Similarly, there was a 17% decline in the incidence of sudden cardiac death during this period, which indicates a trend but does not constitute a statistically significant reduction.

Smoke-free legislation is effective not only because it decreases the amount of secondhand smoke to which nonsmokers are exposed, but also because it reduces the intensity of smoking among smokers, increases quit rates, and reduces the rate of taking up smoking in the first place, Dr. Hurt and his associates said.

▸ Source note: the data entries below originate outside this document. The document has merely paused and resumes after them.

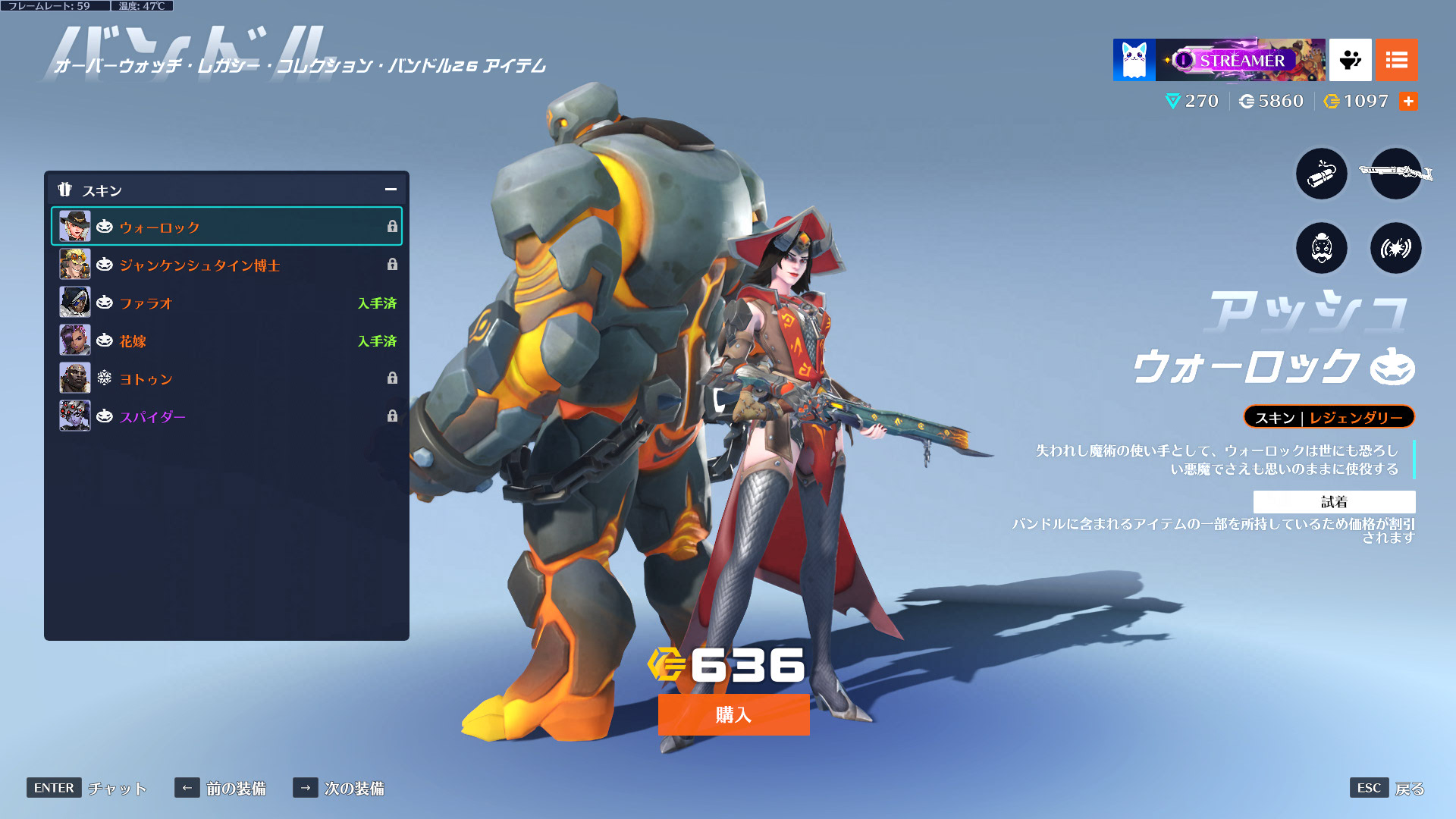Viewport: 1456px width, 819px height.
Task: Open the social group icon button
Action: click(x=1350, y=60)
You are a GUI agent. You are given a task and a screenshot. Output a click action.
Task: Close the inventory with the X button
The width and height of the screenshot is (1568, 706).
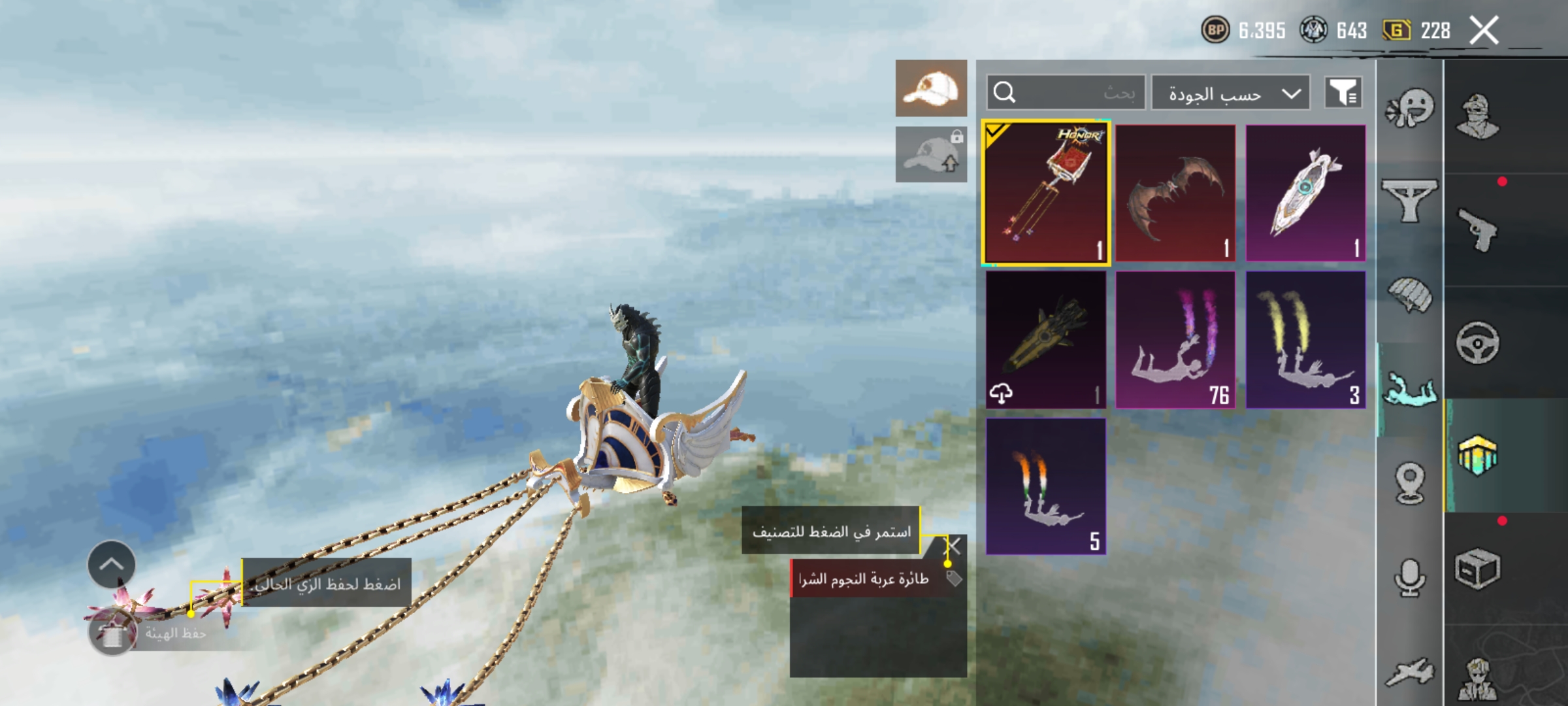(1484, 31)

Other research has demonstrated that as little as 30 minutes of exposure to secondhand smoke causes an abrupt and dramatic decrease in coronary artery flow velocity reserves and vascular injury that inhibits endothelial function. Exposure also has been associated with low HDL cholesterol levels, increased markers of inflammation, increased serum levels of fibrinogen and homocysteine, decreased antioxidant levels, and increased insulin resistance, they wrote.

Taken together, these findings indicate that physicians should "become advocates for effective tobacco control policies, such as increased taxes, graphic labeling, smoke-free workplaces, and marketing and advertising restrictions," the researchers said.

One limitation of this study was that the population of Olmsted County is predominantly white. Further studies are needed "in communities of more diverse racial and ethnic composition," Dr. Hurt and his colleagues said.

This study was supported by ClearWay Minnesota; the National Heart, Lung, and Blood Institute; and the National Institute on Aging. No financial conflicts of interest were reported.